Shuttering coal plants may have a “domino” effect on mining, which is regulated by concessions that would take years to renegotiate, Germany’s biggest power producer said in a report sent to the coal commission at the end of August and obtained by Bloomberg News. Without new permits, mining would cease and bring “the whole system to a standstill.” The body is due to present an exit road map next month.
Germany has set up a commission to plot its phase-out from coal power as it struggles to meet the obligations under the 2015 Paris Agreement and is set to miss its 2020 target to reduce pollution. The commission’s work has taken on broader resonance in Germany after scientists linked this summer’s forest fires in California, drought in Europe and stronger Atlantic hurricanes to climate change.
RWE was asked by the coal commission to present its view, a spokeswoman said, declining to comment further.

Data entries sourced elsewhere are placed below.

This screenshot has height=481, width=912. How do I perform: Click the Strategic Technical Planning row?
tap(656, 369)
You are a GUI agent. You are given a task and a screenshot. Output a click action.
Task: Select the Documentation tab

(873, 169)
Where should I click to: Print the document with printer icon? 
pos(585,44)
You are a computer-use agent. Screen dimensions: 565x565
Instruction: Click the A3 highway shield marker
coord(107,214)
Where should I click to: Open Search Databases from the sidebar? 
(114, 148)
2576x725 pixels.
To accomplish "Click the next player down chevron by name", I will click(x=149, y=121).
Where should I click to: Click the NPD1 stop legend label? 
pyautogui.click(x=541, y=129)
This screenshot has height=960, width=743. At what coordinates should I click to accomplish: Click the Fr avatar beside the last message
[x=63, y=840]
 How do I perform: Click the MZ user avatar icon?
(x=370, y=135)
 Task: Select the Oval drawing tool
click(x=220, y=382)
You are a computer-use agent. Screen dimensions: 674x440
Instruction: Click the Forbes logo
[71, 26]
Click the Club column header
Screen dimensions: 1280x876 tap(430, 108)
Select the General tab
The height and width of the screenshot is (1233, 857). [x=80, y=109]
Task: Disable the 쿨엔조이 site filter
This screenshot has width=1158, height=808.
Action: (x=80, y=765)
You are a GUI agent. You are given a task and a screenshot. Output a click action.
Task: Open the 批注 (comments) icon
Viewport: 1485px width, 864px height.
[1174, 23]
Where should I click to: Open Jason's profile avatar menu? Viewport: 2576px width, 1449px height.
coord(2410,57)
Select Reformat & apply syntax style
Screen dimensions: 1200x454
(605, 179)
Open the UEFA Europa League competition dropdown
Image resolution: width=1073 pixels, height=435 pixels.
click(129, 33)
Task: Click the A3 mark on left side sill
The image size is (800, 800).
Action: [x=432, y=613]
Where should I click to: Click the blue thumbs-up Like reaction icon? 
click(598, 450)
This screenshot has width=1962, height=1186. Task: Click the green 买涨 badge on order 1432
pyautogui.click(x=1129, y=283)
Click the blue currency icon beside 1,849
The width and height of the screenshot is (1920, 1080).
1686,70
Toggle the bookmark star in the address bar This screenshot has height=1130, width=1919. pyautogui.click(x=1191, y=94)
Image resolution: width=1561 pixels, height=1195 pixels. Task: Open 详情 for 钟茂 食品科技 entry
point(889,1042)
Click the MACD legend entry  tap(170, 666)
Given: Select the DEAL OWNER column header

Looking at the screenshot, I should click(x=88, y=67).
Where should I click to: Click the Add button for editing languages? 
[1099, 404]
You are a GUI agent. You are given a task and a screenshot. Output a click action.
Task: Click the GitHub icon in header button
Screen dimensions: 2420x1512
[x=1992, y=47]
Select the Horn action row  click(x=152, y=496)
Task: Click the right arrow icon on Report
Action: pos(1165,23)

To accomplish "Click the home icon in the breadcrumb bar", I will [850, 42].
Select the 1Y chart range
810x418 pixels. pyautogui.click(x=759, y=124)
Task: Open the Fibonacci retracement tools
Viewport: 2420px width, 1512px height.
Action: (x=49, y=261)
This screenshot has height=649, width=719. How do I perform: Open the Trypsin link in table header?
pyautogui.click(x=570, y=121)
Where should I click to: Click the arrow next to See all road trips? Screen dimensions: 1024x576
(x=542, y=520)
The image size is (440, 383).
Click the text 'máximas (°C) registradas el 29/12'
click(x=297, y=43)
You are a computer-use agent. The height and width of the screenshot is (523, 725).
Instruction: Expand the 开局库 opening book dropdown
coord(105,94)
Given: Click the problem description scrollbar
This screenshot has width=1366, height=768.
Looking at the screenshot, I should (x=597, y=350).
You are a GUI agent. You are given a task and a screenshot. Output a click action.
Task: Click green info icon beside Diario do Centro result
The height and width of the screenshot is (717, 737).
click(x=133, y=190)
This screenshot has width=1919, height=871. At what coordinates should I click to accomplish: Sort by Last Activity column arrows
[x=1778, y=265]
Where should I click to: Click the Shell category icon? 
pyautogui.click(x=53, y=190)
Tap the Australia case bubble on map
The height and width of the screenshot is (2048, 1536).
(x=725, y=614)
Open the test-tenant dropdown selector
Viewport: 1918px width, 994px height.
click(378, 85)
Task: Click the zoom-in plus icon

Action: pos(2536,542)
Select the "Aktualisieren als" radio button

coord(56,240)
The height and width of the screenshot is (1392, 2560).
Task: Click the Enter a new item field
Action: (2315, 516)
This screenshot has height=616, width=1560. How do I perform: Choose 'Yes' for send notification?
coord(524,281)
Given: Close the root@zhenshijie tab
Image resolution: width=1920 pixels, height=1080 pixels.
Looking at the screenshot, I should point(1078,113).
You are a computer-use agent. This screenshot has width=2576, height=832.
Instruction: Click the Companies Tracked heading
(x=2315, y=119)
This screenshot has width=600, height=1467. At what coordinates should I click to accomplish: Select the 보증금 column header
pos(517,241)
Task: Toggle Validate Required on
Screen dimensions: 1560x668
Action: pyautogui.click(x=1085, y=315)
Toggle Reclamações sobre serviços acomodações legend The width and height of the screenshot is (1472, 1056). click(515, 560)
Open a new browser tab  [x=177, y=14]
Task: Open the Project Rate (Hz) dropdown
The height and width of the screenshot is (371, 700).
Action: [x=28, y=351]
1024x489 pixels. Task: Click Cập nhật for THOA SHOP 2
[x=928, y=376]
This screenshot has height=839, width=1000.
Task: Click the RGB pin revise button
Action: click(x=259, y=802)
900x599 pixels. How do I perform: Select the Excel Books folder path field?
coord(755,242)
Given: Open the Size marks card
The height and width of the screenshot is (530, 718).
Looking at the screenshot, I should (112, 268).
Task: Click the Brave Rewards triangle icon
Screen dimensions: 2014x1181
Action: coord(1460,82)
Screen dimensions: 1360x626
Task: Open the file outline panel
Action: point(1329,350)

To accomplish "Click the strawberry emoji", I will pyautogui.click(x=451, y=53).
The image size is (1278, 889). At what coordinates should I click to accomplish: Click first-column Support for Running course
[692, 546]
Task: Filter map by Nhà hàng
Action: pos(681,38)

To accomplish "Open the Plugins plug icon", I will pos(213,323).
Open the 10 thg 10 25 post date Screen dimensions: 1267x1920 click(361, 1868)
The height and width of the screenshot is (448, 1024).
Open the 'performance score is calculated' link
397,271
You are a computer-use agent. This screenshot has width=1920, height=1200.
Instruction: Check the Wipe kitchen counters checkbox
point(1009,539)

Rival utility Uniper SE in July proposed closing some of its oldest coal plants to help Germany narrow a gap in reducing its carbon dioxide emissions. The company said it would expect payment for placing plants that are over 40 years old into a strategic reserve.
Germany’s main lignite miners and burners RWE and Lausitz Energie Kraftwerke AG have grounds for concern. The industry employs thousands of people and villages and small towns are built around the giant sites that’s mined the mineral for decades.
LEAG has champions in the coal comission, including two co-chairmen who are the former governors of lignite-mining states Saxony and Brandenburg. Federal and state officials have expressed fear that shutting lignite plants in the regions may cripple the local economy and foment political troubles.
RWE’s lignite assets are also substantial. They include three open-cast mines in North-Rhine Westphalia which together churn out 90 million tons of coal annually, or more than half of the nation’s demand. Two pits, Garzweiler and Hambach, have permits running to mid-century.
The fuel powers six RWE plants with a total capacity of about 10 gigawatts, or just under a quarter of the company’s power generation capacity in Europe. RWE’s lignite operations support 10,000 jobs in the region -- and helps keep the lights on. Lignite had a 25 percent in share in German power generation last year. As much as half was supplied by RWE.
Pressure to reduce Germany emissions places RWE’s lignite plants in the firing line at a juncture when its transfer of Innogy SE to EON SE will leverage the role of its conventional power plants in its business.
Innogy contributed the lion’s share, or 2.8 billion euros ($3.24 billion), of RWE’s adjusted profit last year of 3.64 billion euros. Lignite and nuclear assets were just 10 percent of that.
Germany will inevitably seek to retire some coal plants as it tries to narrow a gap in meeting its 2020 target, Environment Minister Svenja Schulze said in July. She wasn’t more specific. Power plants burning coal churned out about a third of all carbon emissions in Germany last year, according to Schulze’s ministry.
RWE’s claims of a domino effect of lignite plant closures on mining are “spurious,” Oliver Krischerm, an opposition lawmaker for the Green Party and part of the coal commission, said by email. A utility that can’t adjust its power capacity to Germany’s energy shift is “doomed,” he said.